Exportação de médicos e enfermeiros em 2011 e 2012 custou ao Estado 700 milhões

Profissionais de saúde a procurar trabalho no estrangeiro tem aumentado de ano para ano
9 de julho de 2014 - 09h12



Portugal perdeu mais de 700 milhões de euros com a exportação de médicos e enfermeiros em 2011 e 2012, tendo em conta os custos de formação destes profissionais, de acordo com o estudo “Cortar ou investir na Saúde”.



A investigação, realizada pela Associação de Inovação e Desenvolvimento em Saúde Pública (INODES) e apresentada na terça-feira (08.07) em Lisboa, refere que “o total de perda para o país, correspondente aos custos de formação dos médicos e enfermeiros exportados durante esses anos, bem como a perda de produção nos respetivos anos, equivale a 234.382.495 euros em 2011 e 483.517.800 em 2012.

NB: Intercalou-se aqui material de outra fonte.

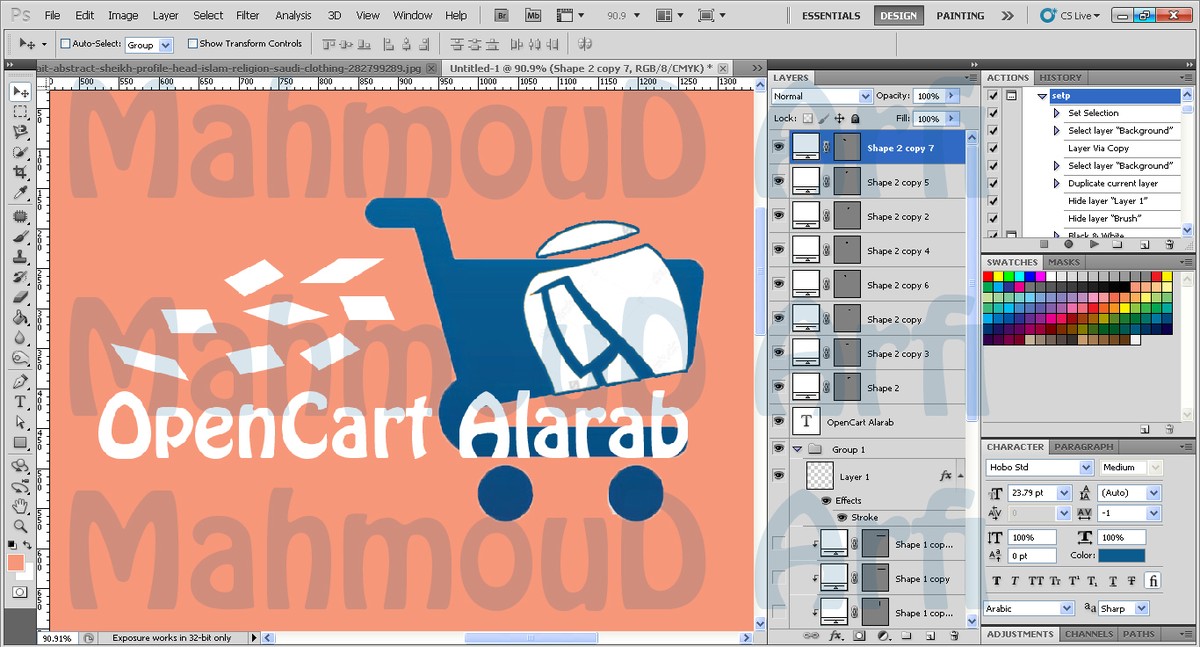
Task: Click the lock all padlock icon
Action: (x=855, y=119)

Apesar de os autores reconhecerem que “esta estimativa tem seguramente muitas fontes de imprecisão”, consideram que “pode ser útil, na medida em que proporciona uma ideia da ordem de grandeza do problema de emigração nas profissões da saúde”.

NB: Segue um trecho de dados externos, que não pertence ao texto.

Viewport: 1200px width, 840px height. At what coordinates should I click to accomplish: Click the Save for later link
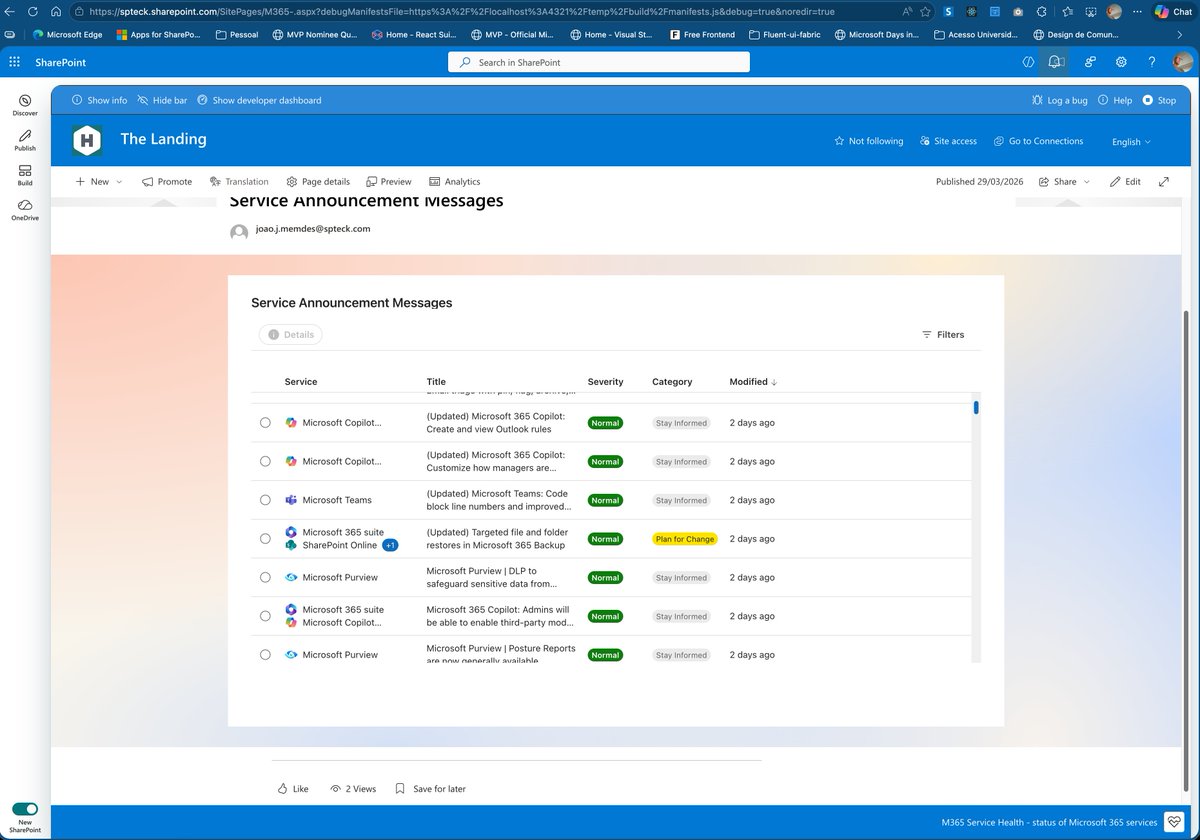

No estudo, é referido o custo médio, por aluno, com a formação destes profissionais: 72.436 por enfermeiro e 101.656 euros por médico.



Em 2011, 354 médicos e 1.724 enfermeiros solicitaram a declaração de reconhecimento de qualificações profissionais fora de Portugal.



No ano seguinte, pediram o documento 520 médicos e 2.814 enfermeiros.



No documento, os autores consideram que “há um pensamento errado de que a emigração, com a consequente diminuição de emprego, leva ao crescimento da economia”.



“A «exportação» de portugueses, maioritariamente jovens qualificados, acarreta um custo económico e social brutal, sendo que muitos dos que partem não regressam, havendo um forte investimento público que é desperdiçado e aproveitado pelos países de acolhimento”, lê-se no documento.